Funds available to investors include Standard Life Global Equity Impact, which taps into trends such as clean energy, sustainable food and low carbon transport. The fund launched in October 2017 and has returned 1.2 per cent over the past six months.
Meanwhile, the Hermes Impact Opportunities Equity fund launched in December 2017. It looks for companies helping to improve life expectancy and quality and those improving access to quality water supply. The fund has returned 7.7 per cent over the past six months.
Other options for investors are the winners of the Money Observer 2018 Fund Awards’ Ethical and SRI category.
Recent research from sustainable bank Triodos found almost two-thirds of people in the UK would prefer to use their money to support companies having a positive impact on society and the environment.
Barclays says younger investors are likely to allocate greater proportions of their money to such investments, with under-30s allocating three times as much of their portfolio to impact investments as those aged 60 and over.
This could be explained by the fact that younger people are more likely to know what impact investing is.

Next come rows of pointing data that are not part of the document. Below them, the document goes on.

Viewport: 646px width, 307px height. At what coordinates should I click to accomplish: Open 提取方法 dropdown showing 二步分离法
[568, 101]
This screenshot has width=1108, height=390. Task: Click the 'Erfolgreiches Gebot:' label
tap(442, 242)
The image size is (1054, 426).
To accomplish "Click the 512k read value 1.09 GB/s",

Some 57 per cent of under-30s said they understood the term and 62 per cent of those aged between 30 and 39, compared to just 8 per cent of over-60s.

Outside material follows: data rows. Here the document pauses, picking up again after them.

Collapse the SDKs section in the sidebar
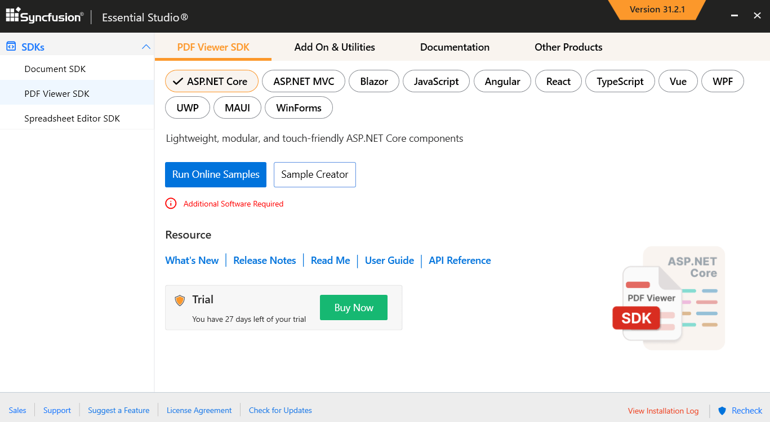The image size is (770, 422). click(x=146, y=46)
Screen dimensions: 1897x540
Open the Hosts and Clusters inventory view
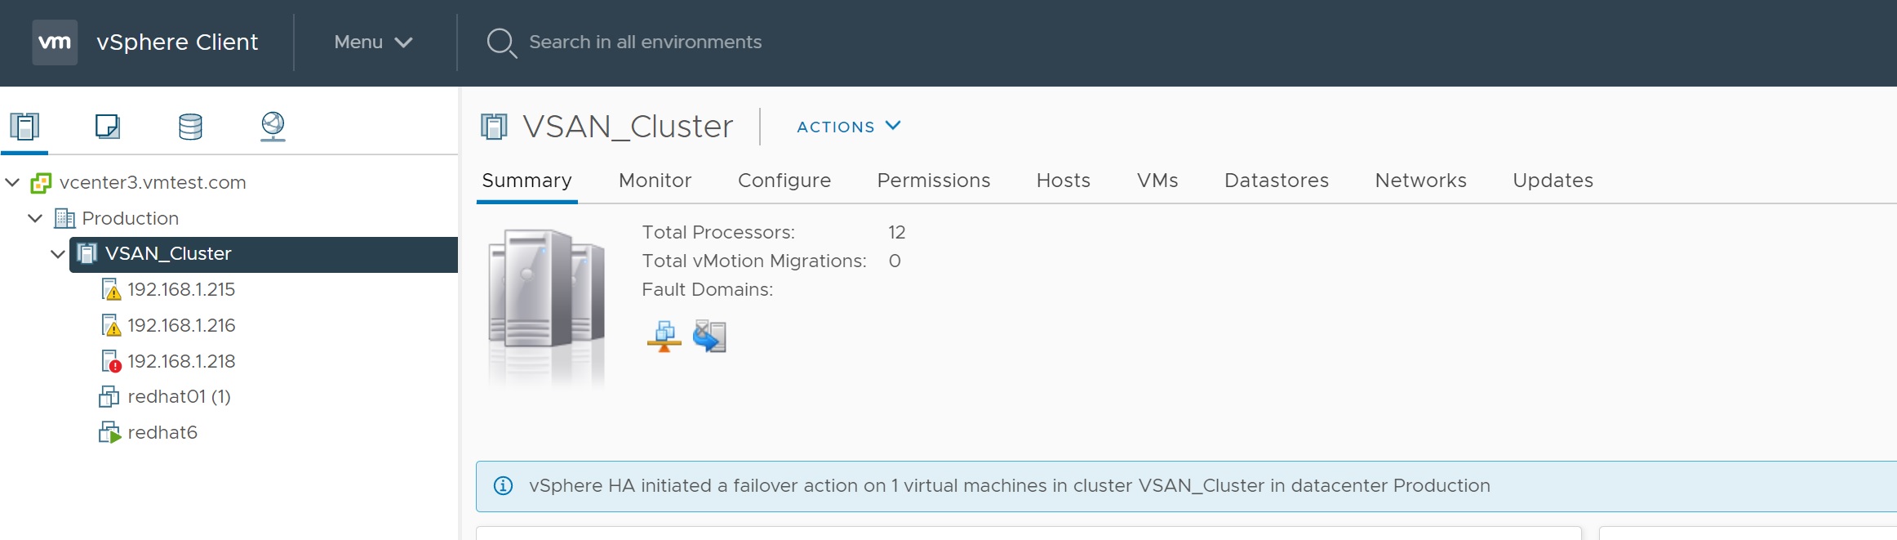point(24,127)
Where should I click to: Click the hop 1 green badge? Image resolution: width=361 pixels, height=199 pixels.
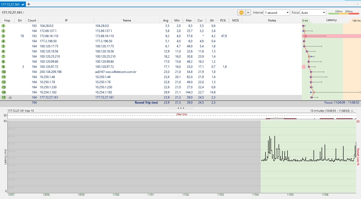(x=3, y=26)
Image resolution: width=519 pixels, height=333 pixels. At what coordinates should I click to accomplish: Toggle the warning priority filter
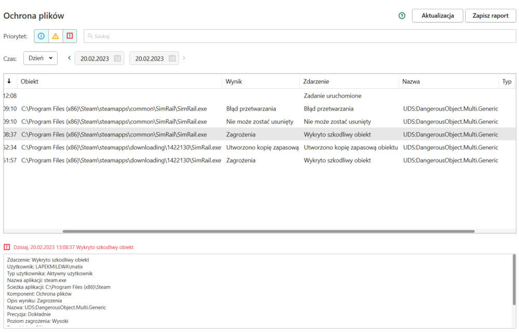(56, 36)
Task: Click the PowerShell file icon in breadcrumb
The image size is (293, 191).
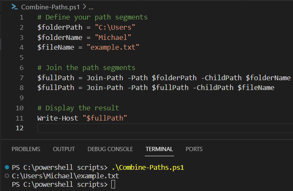Action: (x=14, y=7)
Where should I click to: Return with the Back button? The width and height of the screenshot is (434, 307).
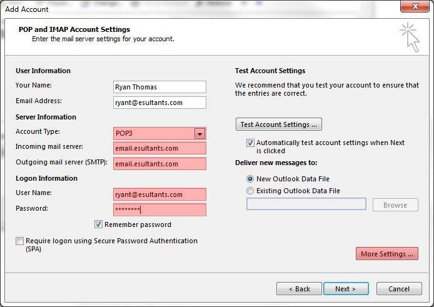tap(299, 289)
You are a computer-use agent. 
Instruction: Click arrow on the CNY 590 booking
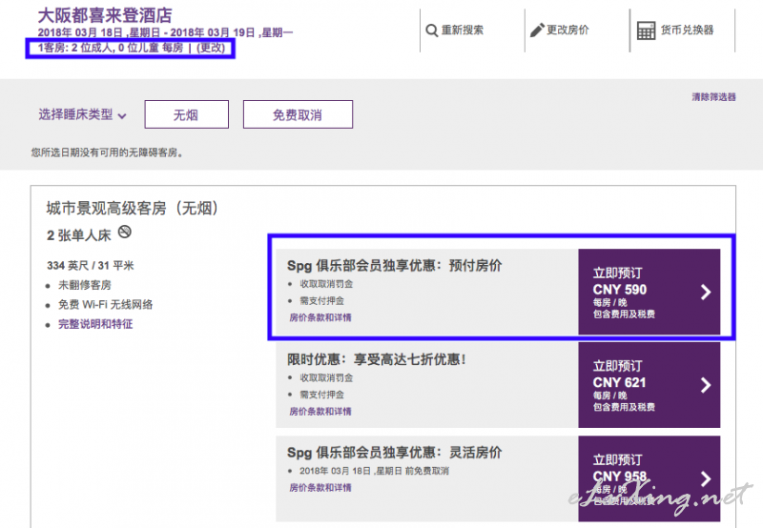706,292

Damian Payiatakis, head of impact investing at Barclays, adds: ‘Younger generations are more naturally comfortable combining financial and societal ambitions when investing.’
However, he also points out that older investors typically have more wealth so could be allocating more money to this sector, even if it’s a smaller proportion of their assets. He adds: ‘It’s the older generation who have more investible wealth and whose choices help shape the investment market and the world their children and grandchildren live in.’